Networking rarely comes naturally for most people. While everyone can benefit from learning this critical skill, it’s often not taught in school or any formal setting so we are often left to fend for ourselves. I compare networking similar to training a specific muscle group — it will take a lot of patience, repetition, and failure before you feel stronger with it. Even for someone like me who makes career videos and shares career advice for a living, it’s still not easy to go to a networking event and immediately feel comfortable.

So if you feel unnatural and awkward in these situations, trust me, you are not alone. These are three of my best tricks that helped me over the years and may also help you survive your next networking event.

Find Your ‘Anchor’ Person

One of the scariest parts of networking is when you show up to the event alone.
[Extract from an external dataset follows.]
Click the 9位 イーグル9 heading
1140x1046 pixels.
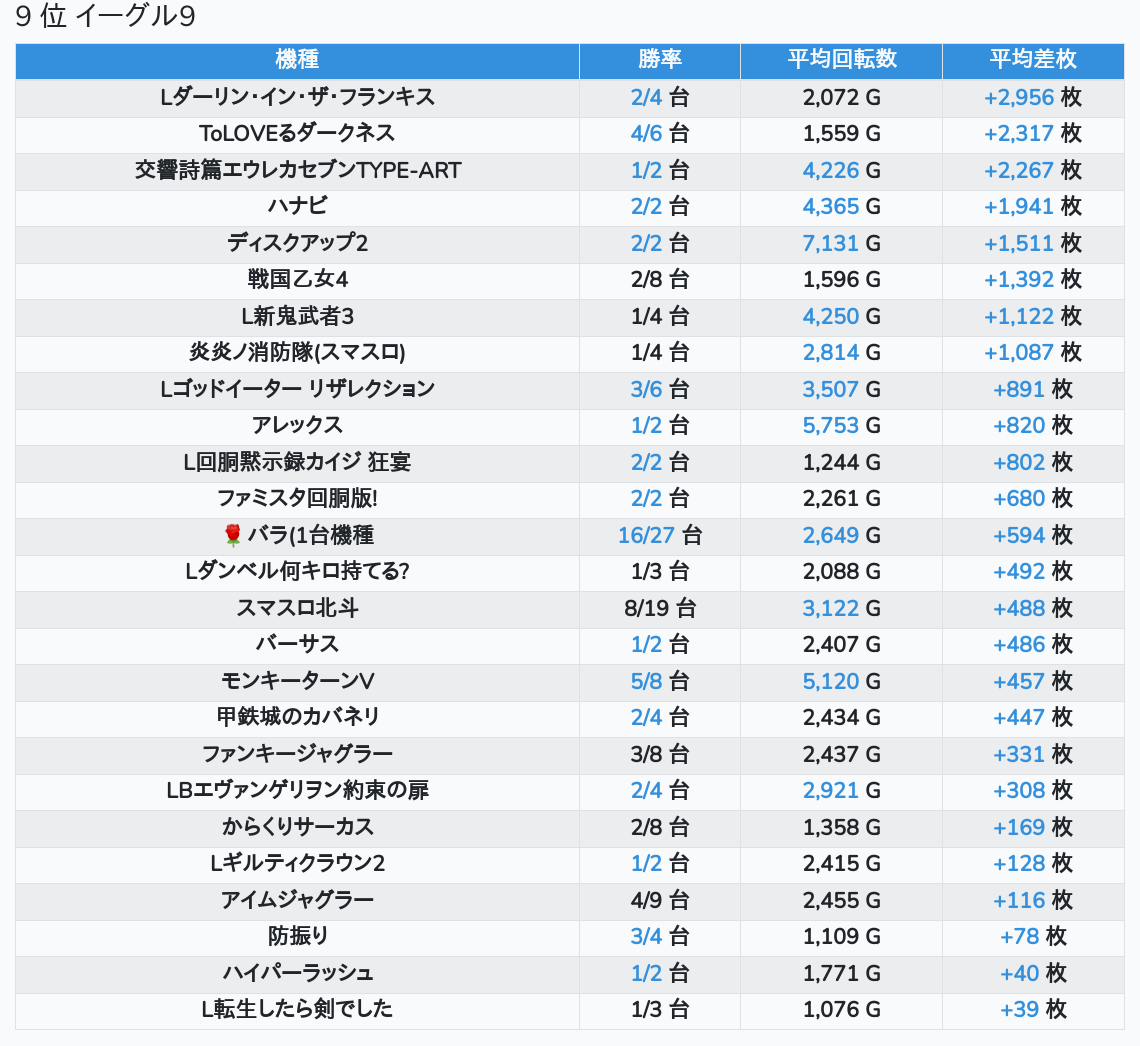pos(105,18)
This may make you feel like you are lost in a sea of strangers with no lifeline. In these situations, I suggest you find your “anchor.” This anchor is going to be someone who you can tag team the event with or just be someone you check in with from time to time. 
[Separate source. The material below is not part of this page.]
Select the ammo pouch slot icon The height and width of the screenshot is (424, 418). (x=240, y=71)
Your anchor can be a colleague, friend, or even someone you met at a previous event. It could even be someone who arrived at the same time as you. Who they are is not the most important thing here.

Try to make friends with them first, and strike up a conversation. Having this familiar face in the crowd can provide a sense of security and make approaching others much less daunting. Your anchor can even introduce you to their contacts, which helps build up momentum.

You don’t have to (nor want to) stay with them the entire time as that would defeat the whole purpose of you coming to a networking event. But if a couple of hours of meeting other people pass and you find yourself needing a break, try to find this person and reconnect. I am sure that this will re-energize your social batteries and spur you on for the rest of the day.

Don’t Try To Meet Everyone

It can be tempting to exchange calling cards with as many people as possible, but I don’t recommend this approach. You want to make a strong impression and meaningfully connect with people, which you can’t do if you’re running circles around the venue.

What I do recommend is to make a strategic list of three to five people that you especially want to meet. Research these people in advance to understand their backgrounds and interests, and what you can potentially help them with in the future. Doing this allows you to focus on quality over quantity, and is more likely to lead to genuine, lasting connections. With that said, also be open to meeting other people who are not on this target list.

Don’t Hyperfocus On Just One Person

Like most people who attend networking events, you probably have your sights set on one or two particular people that you really want to meet. This person’s work might have had a huge influence on your career, or maybe you’ve heard of an exciting opportunity that they can offer. It’s natural to feel drawn to such individuals, but it’s essential not to hyperfocus on just one person because of two things.

First, you don’t want the pressure that comes with the anticipation. If you know that meeting this person and successfully networking with them is crucial for your goals, it’s easy to let the pressure build up in your head.

To navigate this, I recommend to work the room and talking to other people first. This helps you get rid of those nerves and even practice your small talk. If you know that they’re going to be at the event for a while, make them the fourth or fifth person on your list to talk to that day.

Secondly, you can’t let the success of your networking efforts rest solely on meeting that person. That individual you’re laser-focused on might have a busy schedule, be in high demand, or simply not be in the right frame of mind to connect at that moment. Meanwhile, other attendees may be more accessible and equally beneficial to your goals. Of course it’s a good idea to make an effort to connect with your target person, but don’t let it consume your entire event experience.

Be open to meeting other interesting individuals, even if they weren’t on your initial list. You never know when the right opportunity may present itself. Happy networking!